President Bush's crop of political appointees includes fewer women and minorities than did President Bill Clinton's at comparable points in their presidencies, according to a new report by House Democrats.Even the Dems house organ, the Washington Post, couldn't allow that report to go unchallenged:
Women made up about 37 percent of the 2,786 political appointees in the Bush administration in 2005, compared with about 47 percent in the Clinton administration in 1997, according to the report and supplemental data released last week by the Democratic staff of the House Government Reform Committee. Similarly, about 13 percent of Bush administration appointees last year were racial minorities, compared with 24 percent in the fifth year of Clinton's presidency, the report found.
What the report does not mention, however, is that Bush has established a record of diversity in his Cabinet. Bush's Cabinet, which includes the vice president and the heads of 15 executive departments, currently has two Hispanics, two African Americans and two Asian Americans. Three departments -- State, Education and Labor -- are headed by women, and a fourth, Interior, has an acting secretary who is a woman.While a report like this may get the Dems all a'twitter, most Americans simply don't care who gets appointed to government jobs, providing that they're the best candidate available for the position. All too often people are appointed because of their skin color, gender, or sexual orientation in order to meet some silly quota, and not because they were the best person for the job.

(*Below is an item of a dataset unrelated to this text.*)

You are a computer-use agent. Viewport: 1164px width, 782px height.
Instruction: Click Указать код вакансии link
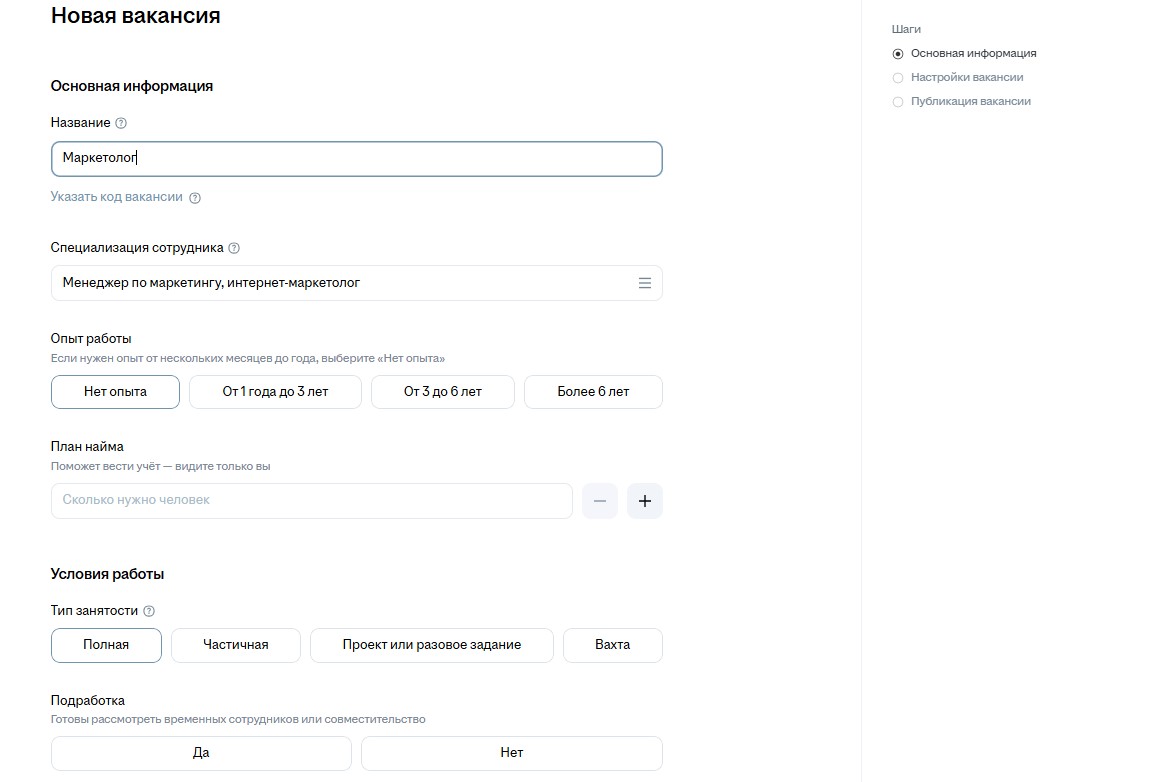(x=116, y=197)
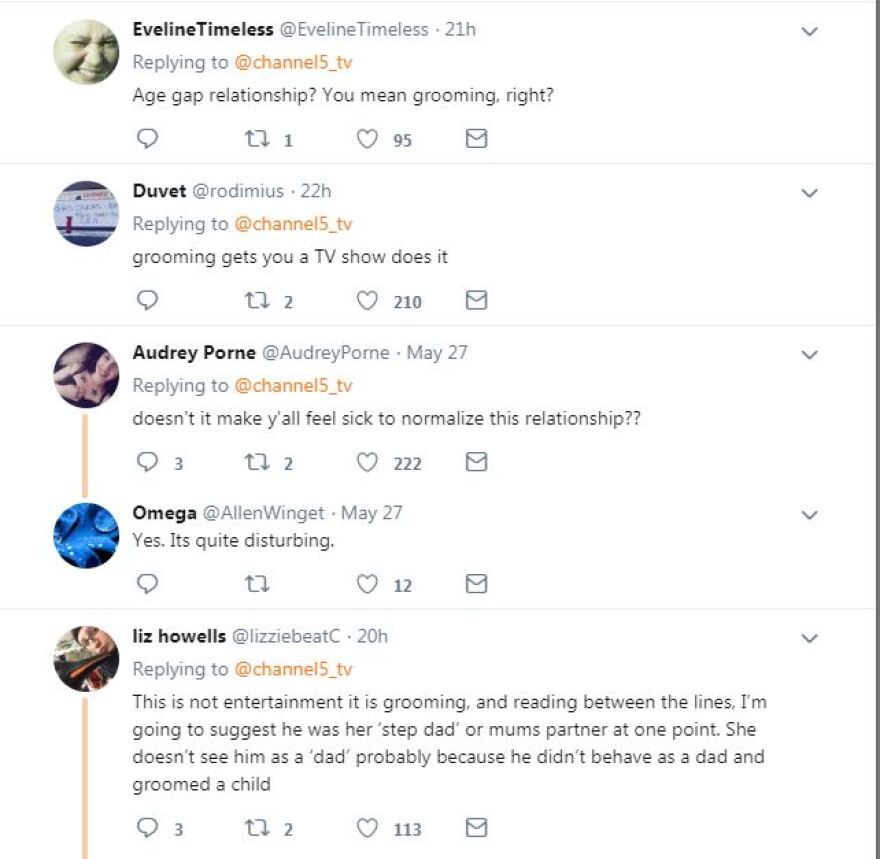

Before Bush took office, no minority had occupied any of the four highest-profile Cabinet positions -- attorney general and the secretaries of the Defense, State and Treasury departments. Now, Alberto R. Gonzales, a Hispanic, is attorney general. Condoleezza Rice is the first African American woman to be secretary of state; her predecessor, Colin L. Powell, was the first African American named to that post.
It appears to me that this is little more than another poorly conceived attempt at Clinton legacy repair, and yet another attempt by the Dems to divide the country along racial and gender lines.